- [Exercise instructions]: Update the listing below by replacing every instance of "How do I perform:" with "How can I do this:". Leave everything else unchanged.
___ Available data ___
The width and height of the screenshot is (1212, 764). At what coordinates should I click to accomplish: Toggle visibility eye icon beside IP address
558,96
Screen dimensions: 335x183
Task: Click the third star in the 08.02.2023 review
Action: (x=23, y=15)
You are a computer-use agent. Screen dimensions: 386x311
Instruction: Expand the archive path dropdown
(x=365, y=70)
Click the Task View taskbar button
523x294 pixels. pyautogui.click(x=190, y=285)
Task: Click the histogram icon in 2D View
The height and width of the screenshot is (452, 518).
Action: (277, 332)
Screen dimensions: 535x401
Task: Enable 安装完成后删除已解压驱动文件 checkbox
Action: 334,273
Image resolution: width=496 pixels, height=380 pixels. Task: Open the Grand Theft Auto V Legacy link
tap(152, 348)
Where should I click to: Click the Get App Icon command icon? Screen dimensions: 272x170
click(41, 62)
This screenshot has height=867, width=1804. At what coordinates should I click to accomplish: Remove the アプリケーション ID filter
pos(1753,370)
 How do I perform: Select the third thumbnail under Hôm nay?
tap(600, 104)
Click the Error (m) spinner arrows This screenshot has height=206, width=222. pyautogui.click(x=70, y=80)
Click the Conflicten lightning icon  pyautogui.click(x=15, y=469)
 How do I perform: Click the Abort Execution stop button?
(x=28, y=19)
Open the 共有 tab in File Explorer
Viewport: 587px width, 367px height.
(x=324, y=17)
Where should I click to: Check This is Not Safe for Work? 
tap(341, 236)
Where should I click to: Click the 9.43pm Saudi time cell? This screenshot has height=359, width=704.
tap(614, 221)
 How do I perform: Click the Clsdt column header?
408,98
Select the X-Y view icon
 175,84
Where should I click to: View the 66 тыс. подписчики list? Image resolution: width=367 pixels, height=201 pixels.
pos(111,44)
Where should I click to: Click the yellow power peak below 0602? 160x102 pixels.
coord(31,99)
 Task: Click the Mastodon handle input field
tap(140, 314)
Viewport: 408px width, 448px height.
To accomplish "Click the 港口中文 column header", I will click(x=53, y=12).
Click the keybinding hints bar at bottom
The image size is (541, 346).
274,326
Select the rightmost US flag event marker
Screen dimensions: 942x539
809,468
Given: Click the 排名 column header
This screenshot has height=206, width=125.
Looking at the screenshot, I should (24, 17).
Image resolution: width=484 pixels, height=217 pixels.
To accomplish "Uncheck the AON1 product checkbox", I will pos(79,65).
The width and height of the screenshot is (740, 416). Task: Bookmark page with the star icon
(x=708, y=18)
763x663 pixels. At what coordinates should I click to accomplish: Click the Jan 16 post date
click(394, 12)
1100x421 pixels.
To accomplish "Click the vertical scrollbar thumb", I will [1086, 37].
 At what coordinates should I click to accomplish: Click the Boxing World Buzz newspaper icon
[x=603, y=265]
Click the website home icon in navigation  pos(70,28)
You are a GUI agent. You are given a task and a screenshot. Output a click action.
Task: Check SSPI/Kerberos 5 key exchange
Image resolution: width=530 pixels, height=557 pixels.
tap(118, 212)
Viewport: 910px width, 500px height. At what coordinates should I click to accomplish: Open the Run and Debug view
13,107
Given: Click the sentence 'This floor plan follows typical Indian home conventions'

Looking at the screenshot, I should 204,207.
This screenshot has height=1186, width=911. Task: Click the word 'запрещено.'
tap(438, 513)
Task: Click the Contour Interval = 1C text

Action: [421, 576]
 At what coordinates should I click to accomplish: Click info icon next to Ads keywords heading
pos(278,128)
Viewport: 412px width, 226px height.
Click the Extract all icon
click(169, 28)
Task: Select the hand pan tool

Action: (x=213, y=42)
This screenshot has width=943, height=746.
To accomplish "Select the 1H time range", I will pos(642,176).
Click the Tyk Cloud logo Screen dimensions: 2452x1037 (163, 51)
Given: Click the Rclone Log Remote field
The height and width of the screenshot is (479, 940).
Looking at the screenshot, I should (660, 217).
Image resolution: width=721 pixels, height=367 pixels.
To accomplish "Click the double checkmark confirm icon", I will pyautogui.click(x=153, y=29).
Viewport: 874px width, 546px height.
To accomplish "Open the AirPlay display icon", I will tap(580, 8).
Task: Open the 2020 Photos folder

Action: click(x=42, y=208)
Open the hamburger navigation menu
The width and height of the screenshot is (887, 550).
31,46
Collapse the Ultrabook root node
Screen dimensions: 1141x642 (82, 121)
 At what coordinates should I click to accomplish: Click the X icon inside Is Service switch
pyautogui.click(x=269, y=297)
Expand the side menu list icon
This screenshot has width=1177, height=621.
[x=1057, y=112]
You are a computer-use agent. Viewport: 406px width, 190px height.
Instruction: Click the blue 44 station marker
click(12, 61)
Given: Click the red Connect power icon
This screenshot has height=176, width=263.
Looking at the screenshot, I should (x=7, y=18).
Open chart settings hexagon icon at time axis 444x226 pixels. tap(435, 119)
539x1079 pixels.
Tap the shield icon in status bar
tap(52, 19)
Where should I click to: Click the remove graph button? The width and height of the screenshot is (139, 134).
___
- [Response to the task]:
The width and height of the screenshot is (1212, 764). At what coordinates should I click to accomplish: Toggle visibility eye icon beside IP address
558,96
Screen dimensions: 335x183
Task: Click the third star in the 08.02.2023 review
Action: (x=23, y=15)
You are a computer-use agent. Screen dimensions: 386x311
Instruction: Expand the archive path dropdown
(x=365, y=70)
Click the Task View taskbar button
523x294 pixels. pyautogui.click(x=190, y=285)
Task: Click the histogram icon in 2D View
The height and width of the screenshot is (452, 518).
Action: (277, 332)
Screen dimensions: 535x401
Task: Enable 安装完成后删除已解压驱动文件 checkbox
Action: 334,273
Image resolution: width=496 pixels, height=380 pixels. Task: Open the Grand Theft Auto V Legacy link
tap(152, 348)
Where should I click to: Click the Get App Icon command icon? Screen dimensions: 272x170
click(41, 62)
This screenshot has height=867, width=1804. At what coordinates should I click to accomplish: Remove the アプリケーション ID filter
pos(1753,370)
 How can I do this: Select the third thumbnail under Hôm nay?
tap(600, 104)
Click the Error (m) spinner arrows This screenshot has height=206, width=222. pyautogui.click(x=70, y=80)
Click the Conflicten lightning icon  pyautogui.click(x=15, y=469)
 How can I do this: Click the Abort Execution stop button?
(x=28, y=19)
Open the 共有 tab in File Explorer
Viewport: 587px width, 367px height.
(x=324, y=17)
Where should I click to: Check This is Not Safe for Work? 
tap(341, 236)
Where should I click to: Click the 9.43pm Saudi time cell? This screenshot has height=359, width=704.
tap(614, 221)
 How can I do this: Click the Clsdt column header?
408,98
Select the X-Y view icon
 175,84
Where should I click to: View the 66 тыс. подписчики list? Image resolution: width=367 pixels, height=201 pixels.
pos(111,44)
Where should I click to: Click the yellow power peak below 0602? 160x102 pixels.
coord(31,99)
 Task: Click the Mastodon handle input field
tap(140, 314)
Viewport: 408px width, 448px height.
To accomplish "Click the 港口中文 column header", I will click(x=53, y=12).
Click the keybinding hints bar at bottom
The image size is (541, 346).
274,326
Select the rightmost US flag event marker
Screen dimensions: 942x539
809,468
Given: Click the 排名 column header
This screenshot has height=206, width=125.
Looking at the screenshot, I should (24, 17).
Image resolution: width=484 pixels, height=217 pixels.
To accomplish "Uncheck the AON1 product checkbox", I will pos(79,65).
The width and height of the screenshot is (740, 416). Task: Bookmark page with the star icon
(x=708, y=18)
763x663 pixels. At what coordinates should I click to accomplish: Click the Jan 16 post date
click(394, 12)
1100x421 pixels.
To accomplish "Click the vertical scrollbar thumb", I will [1086, 37].
 At what coordinates should I click to accomplish: Click the Boxing World Buzz newspaper icon
[x=603, y=265]
Click the website home icon in navigation  pos(70,28)
You are a GUI agent. You are given a task and a screenshot. Output a click action.
Task: Check SSPI/Kerberos 5 key exchange
Image resolution: width=530 pixels, height=557 pixels.
tap(118, 212)
Viewport: 910px width, 500px height. At what coordinates should I click to accomplish: Open the Run and Debug view
13,107
Given: Click the sentence 'This floor plan follows typical Indian home conventions'

Looking at the screenshot, I should 204,207.
This screenshot has height=1186, width=911. Task: Click the word 'запрещено.'
tap(438, 513)
Task: Click the Contour Interval = 1C text

Action: [421, 576]
 At what coordinates should I click to accomplish: Click info icon next to Ads keywords heading
pos(278,128)
Viewport: 412px width, 226px height.
Click the Extract all icon
click(169, 28)
Task: Select the hand pan tool

Action: (x=213, y=42)
This screenshot has width=943, height=746.
To accomplish "Select the 1H time range", I will pos(642,176).
Click the Tyk Cloud logo Screen dimensions: 2452x1037 (163, 51)
Given: Click the Rclone Log Remote field
The height and width of the screenshot is (479, 940).
Looking at the screenshot, I should (660, 217).
Image resolution: width=721 pixels, height=367 pixels.
To accomplish "Click the double checkmark confirm icon", I will pyautogui.click(x=153, y=29).
Viewport: 874px width, 546px height.
To accomplish "Open the AirPlay display icon", I will tap(580, 8).
Task: Open the 2020 Photos folder

Action: click(x=42, y=208)
Open the hamburger navigation menu
The width and height of the screenshot is (887, 550).
31,46
Collapse the Ultrabook root node
Screen dimensions: 1141x642 (82, 121)
 At what coordinates should I click to accomplish: Click the X icon inside Is Service switch
pyautogui.click(x=269, y=297)
Expand the side menu list icon
This screenshot has width=1177, height=621.
[x=1057, y=112]
You are a computer-use agent. Viewport: 406px width, 190px height.
Instruction: Click the blue 44 station marker
click(12, 61)
Given: Click the red Connect power icon
This screenshot has height=176, width=263.
Looking at the screenshot, I should (x=7, y=18).
Open chart settings hexagon icon at time axis 444x226 pixels. tap(435, 119)
539x1079 pixels.
Tap the shield icon in status bar
tap(52, 19)
Where should I click to: Click the remove graph button? The width and height of the screenshot is (139, 134).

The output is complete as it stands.